In line with previous studies (Cramer et al. 2005), subtle deviations from normal motor control also became apparent in the SCI patient. Covert movement in the patient was associated with a cranial and anterior shift of the peak activation within SMC (and differential cerebellar activation) compared to activation patterns observed with overt movement in the healthy controls. The patient predominantly trained imagery of foot movements with BCI. It is therefore of special interest that even upon imagery of hand movements, significant activation of the SMC contralateral to and the cerebellum ipsilateral to the side of hand movement imagined could be achieved. This suggests that persistent motor imagery training per se might suffice to maintain refined access to the motor system, irrespective of the actual movement component trained. This notion concurs with the observation that motor imagery training has been shown to partially reverse abnormalities in central motor control in SCI patients (Cramer et al. 2007). Such strategies might therefore constitute a back-door to the motor system in the context of sensorimotor rehabilitation subsequent to CNS injury (Johnson-Frey 2004; Sharma et al. 2006; de Vries and Mulder 2007).

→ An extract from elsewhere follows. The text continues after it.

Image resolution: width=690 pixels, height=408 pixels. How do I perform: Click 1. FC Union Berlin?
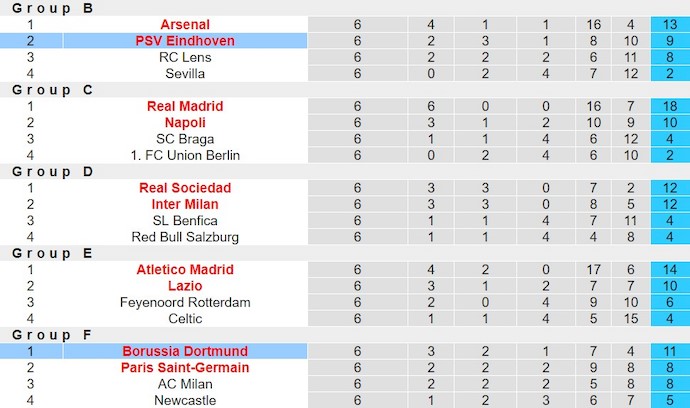pyautogui.click(x=185, y=155)
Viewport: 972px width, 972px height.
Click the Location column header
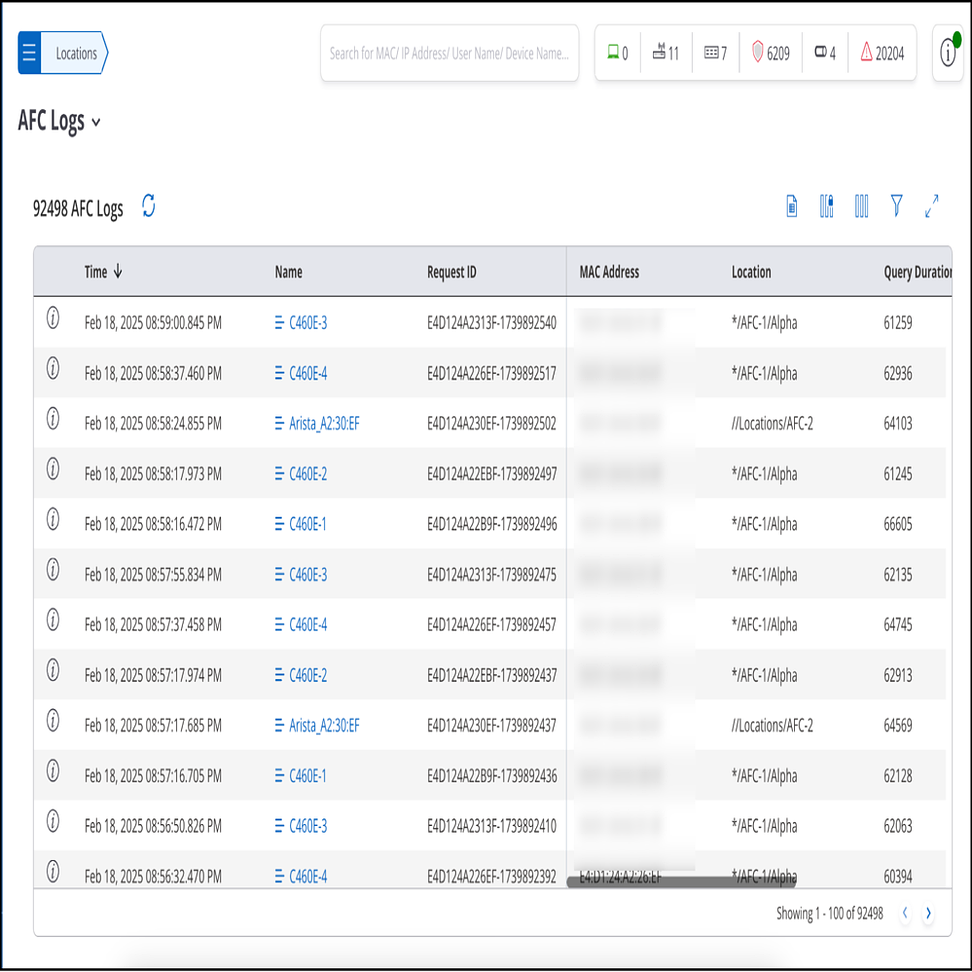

Motor imagery both in healthy controls and in chronic SCI patients have been associated with some degree of activation in pre-motor and parietal areas (Binkofski and Seitz 2004; Hotz-Boendermaker et al. 2008), which has been attributed to increased cognitive demand in the latter. The lack of activation in these areas in our patient might indicate that these mechanisms loose importance after years of intensive BCI training. There is also some controversy regarding the neural substrates of motor learning in the literature (e.g. Jackson et al. 2003; Floyer-Lea and Matthews 2005). In this context, it also needs to be noted that the signal change of SMC with covert movement in our patient was higher compared to overt movement in controls. Together, this might reflect central plastic changes due to long-term deefferentation/deafferentiation, as also suggested by the “cerebral hyperactivity” reported in spinal cord-injured patients for other areas most recently (Hotz-Boendermaker et al. 2008).

However, several limitations also have to be considered in the interpretation of our findings. The unique case presented cannot be considered representative for the general population of SCI victims, in particular because it is still unclear what proportion of patients will both be capable of reliably eliciting EEG bursts of activity upon imagery of movement and then also will endure BCI training over sufficiently long time (Wolpaw et al. 2002). Further, the lack of activation of key components of the motor system with motor imagery in the healthy controls in our study prohibits a direct comparison between the fMRI activation patterns associated with motor imagery between the patient and the controls. For a better description of the performance of our controls, we lack a motor imagery skill survey (Sharma et al. 2006; de Vries and Mulder 2007). Previous studies suggested that SMC activation might be obtained with imagery in healthy controls after training (Ehrsson et al. 2003; Hanakawa et al. 2003; Lacourse et al. 2005; de Vries and Mulder 2007). However, consistent with earlier reports (Gerardin et al. 2000; Alkadhi et al. 2005), we observed only activation of SMA and pre-SMA with motor imagery in our controls, corroborating that the subjects were engaged with the task. This also concurs with a recent high temporal resolution fMRI study using dynamic causal modeling which not only highlighted the importance of the SMA for the preparation and execution of intended movements, but also for suppressing movements that are represented in the motor system but not to be performed (Kasess et al. 2008).